Golliher mounts Freckles, a gray horse he calls his "buddy," and begins to chase around the chestnut.
"Now, what I'm going to do is go ahead and drive these horses around a little bit," he says, as the horse lets loose a bucking spree. "This horse is troubled. He's a 5-year-old. He's been ridden quite a bit, but lately he's been bucking off his rider — his owner."
If Golliher can't cure his bucking, he says, the horse could end up at the slaughterhouse.
The cowboy shakes a white plastic bag attached to a long crop — he calls it his "flag" — and touches it to the horse's flank. The chestnut snorts, his eyes bulge. But — and this is key — the horse is not tied up. He knows he can run away.
And that's the secret of horse whispering, Golliher says: giving a horse the chance to make the right choices.
"If the horse won't come to you, you don't capture him, you don't rope him and choke him down," he explains. "You let him know he's free, let him know he still has the freedom to choose whether to come to you or not, see. And that's the relationship with God."
Odd talk for a cowboy perhaps.

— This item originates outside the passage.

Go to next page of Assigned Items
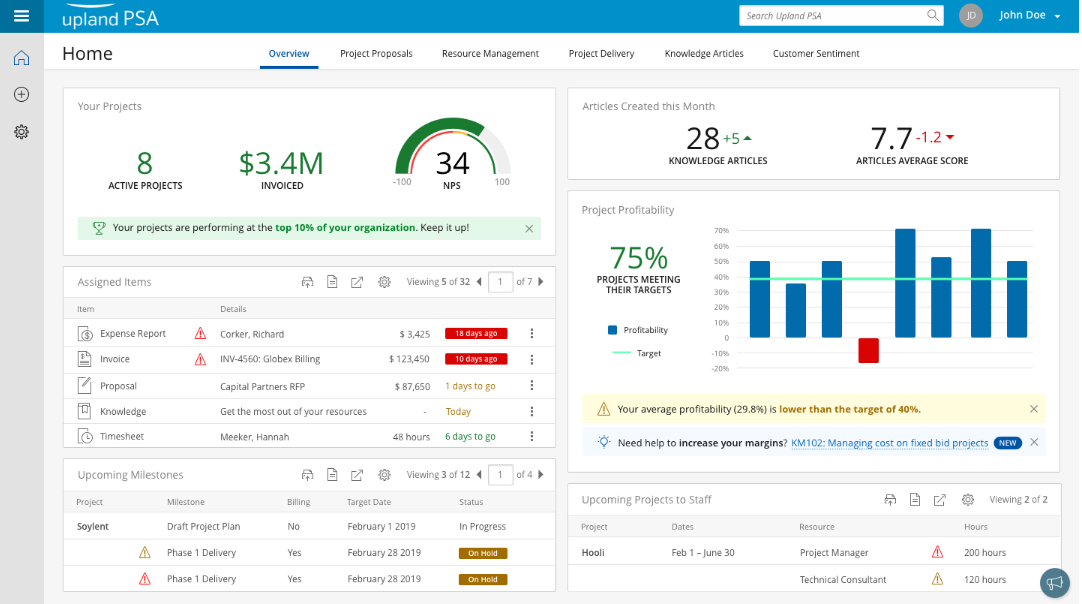Viewport: 1082px width, 604px height. click(541, 282)
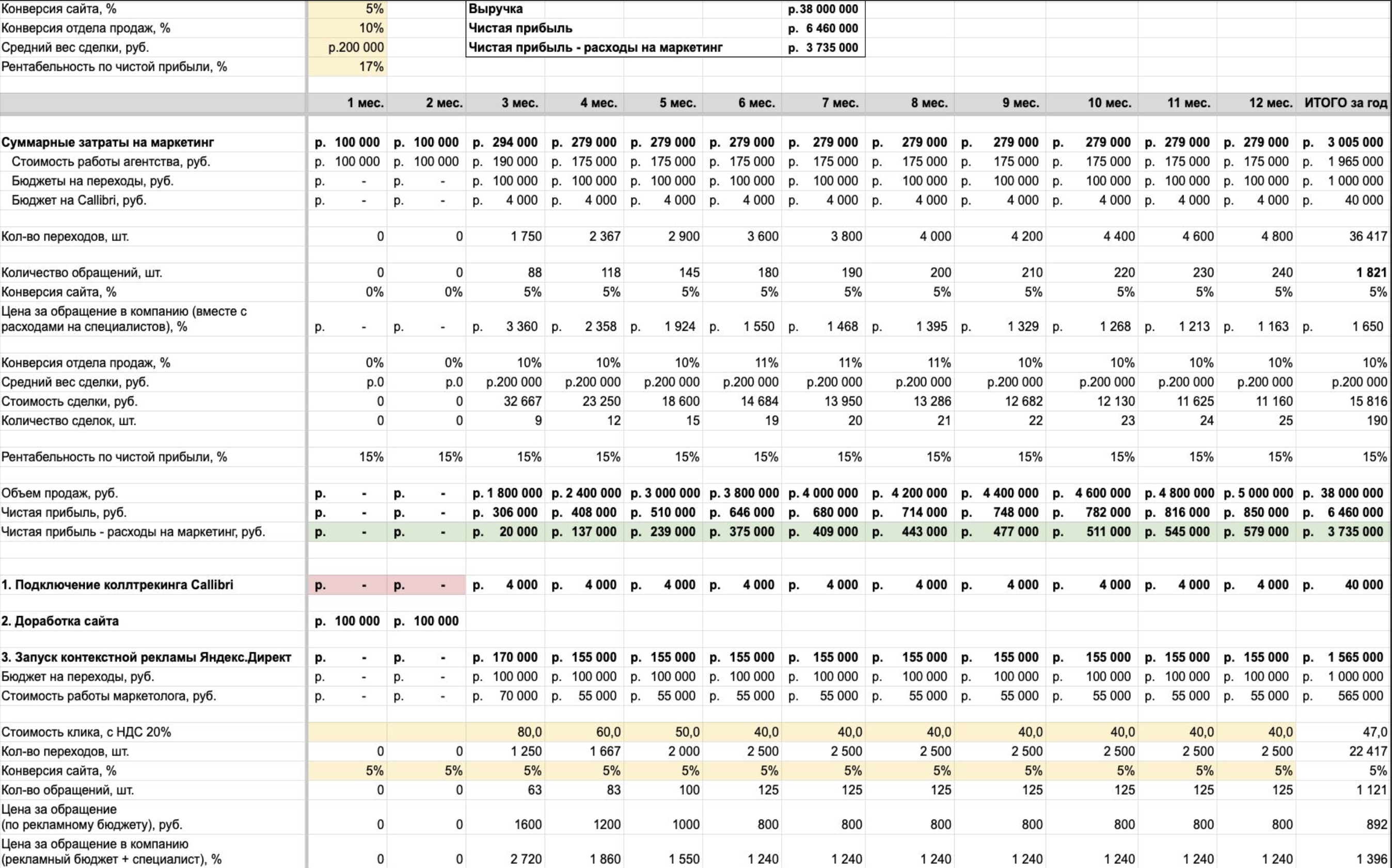Viewport: 1392px width, 868px height.
Task: Click the '3 мес.' column header
Action: point(505,103)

But Golliher applies spiritual principles to his horse training — and horse whispering principles to life.
Discipline And Love
In the round pen, the chestnut has stopped running but is dancing around, clattering against the fence in an attempt to avert the flag. Golliher persists.
"I'm going to keep pressing the issue until we get some change here," Golliher says.
Golliher follows the chestnut around the pen, tapping the plastic flag on his haunches and forcing the horse to face his fear. The horse finally stops.
"There," he says, removing the flag and stroking the horse's neck with his hand. Golliher then walks toward the audience, and the horse follows.
Golliher says this is tough love.
"Love is great," he says. "But love without discipline is abuse. Discipline goes along with love. I love you enough when you make a mistake, I'll bring it up. We're going to try to deal with it."
Golliher sees this as a metaphor for how God works with people.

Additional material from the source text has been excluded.